Quando l’ufficiale dell’immigrazione chiese ad Einstein di quale RAZZA fosse, lui rispose: UMANA

Non una ma tante storie d’immigrazione.
Non uno ma tanti punti di vista sull’immigrazione.
Non un’epoca ma diverse epoche che vivono l’immigrazione.

Questo è Human di Marco Balliani e Lella Costa visto al teatro Carcano di Milano.

I due artisti si incontrano sul palcoscenico per raccontarci Storie senza tempo e senza spazio.
Balliani e Costa , infatti, con l’aiuto di David Marzi, Noemi Medas, Elisa Pistis e Luigi Pusceddu, ci narrano le vicende di immigrazione ai giorni nostri ma non solo , in Italia e non solo.

Tutto ha inizio con il racconto del mito di Ero e Leandro, amanti che vivono sulle sponde opposte dello stesso fiume e che sono disposti a morire pur di conquistare la felicità.
Da questo punto di partenza si snoda poi tutta la piece che si sviluppa nel racconto di tante e diversissime storie d’immigrazione. Troviamo quindi la famiglia di Torino che, dopo giorni di nave e quarantena, può finalmente godersi la vita in America, ma troviamo anche la simpatica signora veneta che non capisce per quale motivo ci si debba fare noi Italiani carico di tutti questi immigrati che si rivelano essere dei delinquenti e a cui noi diamo dei soldi, salvo poi capire, grazie ad un’amica, che forse la situazione non è esattamente questa.
Ci raccontano storie di madri costrette ad abbandonare i loro figli e di un gruppo di marinai da pescherecci che, avvistato un barcone carico di persone, discute su quale sia la cosa migliore da fare per salvare la vita di tutti, compresa la loro.

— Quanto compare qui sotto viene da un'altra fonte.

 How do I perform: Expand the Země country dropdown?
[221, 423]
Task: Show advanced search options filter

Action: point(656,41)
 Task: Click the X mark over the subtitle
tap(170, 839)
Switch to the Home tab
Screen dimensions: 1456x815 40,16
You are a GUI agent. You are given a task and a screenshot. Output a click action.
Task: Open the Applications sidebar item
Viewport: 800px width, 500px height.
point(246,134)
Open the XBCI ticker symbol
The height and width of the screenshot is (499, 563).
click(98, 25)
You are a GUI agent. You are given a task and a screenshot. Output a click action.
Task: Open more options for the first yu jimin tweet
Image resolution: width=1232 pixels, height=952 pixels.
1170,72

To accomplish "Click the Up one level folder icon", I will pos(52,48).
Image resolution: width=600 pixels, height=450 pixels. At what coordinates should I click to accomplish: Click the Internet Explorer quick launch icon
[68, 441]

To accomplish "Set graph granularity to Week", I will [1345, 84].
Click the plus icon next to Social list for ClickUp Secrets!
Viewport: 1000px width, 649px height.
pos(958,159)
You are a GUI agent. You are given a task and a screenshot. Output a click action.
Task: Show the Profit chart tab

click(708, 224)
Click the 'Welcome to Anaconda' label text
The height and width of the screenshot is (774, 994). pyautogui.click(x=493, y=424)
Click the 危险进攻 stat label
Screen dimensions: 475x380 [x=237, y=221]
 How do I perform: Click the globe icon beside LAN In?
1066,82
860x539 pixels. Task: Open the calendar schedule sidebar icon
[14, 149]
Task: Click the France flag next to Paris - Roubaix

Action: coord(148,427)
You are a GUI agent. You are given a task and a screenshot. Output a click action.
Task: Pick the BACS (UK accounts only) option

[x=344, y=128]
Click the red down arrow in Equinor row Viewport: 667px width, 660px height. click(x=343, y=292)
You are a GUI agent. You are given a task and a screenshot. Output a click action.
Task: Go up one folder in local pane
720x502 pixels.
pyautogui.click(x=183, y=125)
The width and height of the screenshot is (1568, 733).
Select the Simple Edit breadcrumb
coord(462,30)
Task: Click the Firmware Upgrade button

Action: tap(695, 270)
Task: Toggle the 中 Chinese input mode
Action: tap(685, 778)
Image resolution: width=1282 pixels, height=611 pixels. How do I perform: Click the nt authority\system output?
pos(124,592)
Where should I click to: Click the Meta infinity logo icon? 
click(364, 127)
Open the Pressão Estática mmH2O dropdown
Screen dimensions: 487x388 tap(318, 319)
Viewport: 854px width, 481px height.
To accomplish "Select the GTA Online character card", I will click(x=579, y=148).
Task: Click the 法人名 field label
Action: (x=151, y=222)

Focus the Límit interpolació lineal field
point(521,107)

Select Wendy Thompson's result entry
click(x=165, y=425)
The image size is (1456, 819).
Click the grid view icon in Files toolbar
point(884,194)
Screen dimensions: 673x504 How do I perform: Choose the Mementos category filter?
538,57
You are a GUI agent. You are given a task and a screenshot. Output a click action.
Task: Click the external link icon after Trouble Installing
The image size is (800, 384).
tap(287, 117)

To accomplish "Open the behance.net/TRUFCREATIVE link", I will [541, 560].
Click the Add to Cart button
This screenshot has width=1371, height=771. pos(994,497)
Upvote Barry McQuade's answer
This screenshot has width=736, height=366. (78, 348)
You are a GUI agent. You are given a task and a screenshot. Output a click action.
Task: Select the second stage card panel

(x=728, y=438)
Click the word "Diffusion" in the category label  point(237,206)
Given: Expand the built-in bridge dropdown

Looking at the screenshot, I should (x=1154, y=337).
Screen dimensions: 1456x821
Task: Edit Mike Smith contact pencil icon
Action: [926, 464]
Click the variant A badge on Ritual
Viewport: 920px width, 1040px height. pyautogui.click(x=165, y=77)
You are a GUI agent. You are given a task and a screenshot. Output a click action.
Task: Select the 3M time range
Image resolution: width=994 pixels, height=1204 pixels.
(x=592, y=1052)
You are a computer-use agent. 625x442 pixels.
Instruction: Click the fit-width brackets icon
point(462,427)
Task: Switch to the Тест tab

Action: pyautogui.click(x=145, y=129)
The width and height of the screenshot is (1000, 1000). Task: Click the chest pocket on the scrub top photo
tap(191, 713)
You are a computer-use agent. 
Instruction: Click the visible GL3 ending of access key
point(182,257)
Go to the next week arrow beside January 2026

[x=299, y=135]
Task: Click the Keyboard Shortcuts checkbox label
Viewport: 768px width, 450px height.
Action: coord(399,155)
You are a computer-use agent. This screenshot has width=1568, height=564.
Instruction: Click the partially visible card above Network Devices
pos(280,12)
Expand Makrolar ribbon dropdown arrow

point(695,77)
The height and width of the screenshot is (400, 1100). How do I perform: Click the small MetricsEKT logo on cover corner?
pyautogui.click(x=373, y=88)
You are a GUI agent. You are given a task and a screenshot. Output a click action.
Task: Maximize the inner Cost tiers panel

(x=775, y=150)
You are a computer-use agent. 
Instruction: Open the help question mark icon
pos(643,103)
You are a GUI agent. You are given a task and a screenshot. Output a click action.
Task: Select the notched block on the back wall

Insomma un excursus di vicende che fanno riflettere, a volte in maniera forse un po’ troppo semplicistica (anche se voluta), su quello che è il senso della migrazione in ogni sua forma spazio-temporale.

I due protagonisti ci invitano anche ad analizzare la parola “umano”, in qualità di aggettivo usato, prevalentemente, per descrivere una persona particolarmente gentile e disponibile, come, però, se fosse una cosa strana, poco comune, quando invece dovrebbe essere insito nell’animo umano la caratteristica dell’umanità.
Gli esseri umani sono tali quando imparano la vita guardandosi e cercando di non commettere sempre gli stessi errori.

Da questo pensiero nasce l’idea di barrare la parola Human, per indicare in essa l’umano ma, al tempo stesso, il disumano che esiste nella nostra società. La barra traccia la parola a metà, la nega, la interroga.

Un plauso speciale va fatto ad Antonio Marras per le scenografie e a Loic Francois Hamelin e Tommaso Contu per le luci. Tutta la scena è costruita con abiti delle tonalità del rosso e del nero che creano un ambiente molto particolare e, a volte, diventano i veri protagonisti della piece, il tutto arricchito da luci quasi sempre di taglio che favoriscono quell’atmosfera tipica di una situazione di disagio

Spicca il fondale, costruito interamente con abiti incartapecoriti che, a seconda di come viene illuminato e usato, sembra barca o sembra grotta, restituendo allo spettatore tutto lo studio sui diversi punti di vista sull’immigrazione voluto dal regista Balliani.

Perché si mettono in viaggio sapendo in partenza che forse moriranno?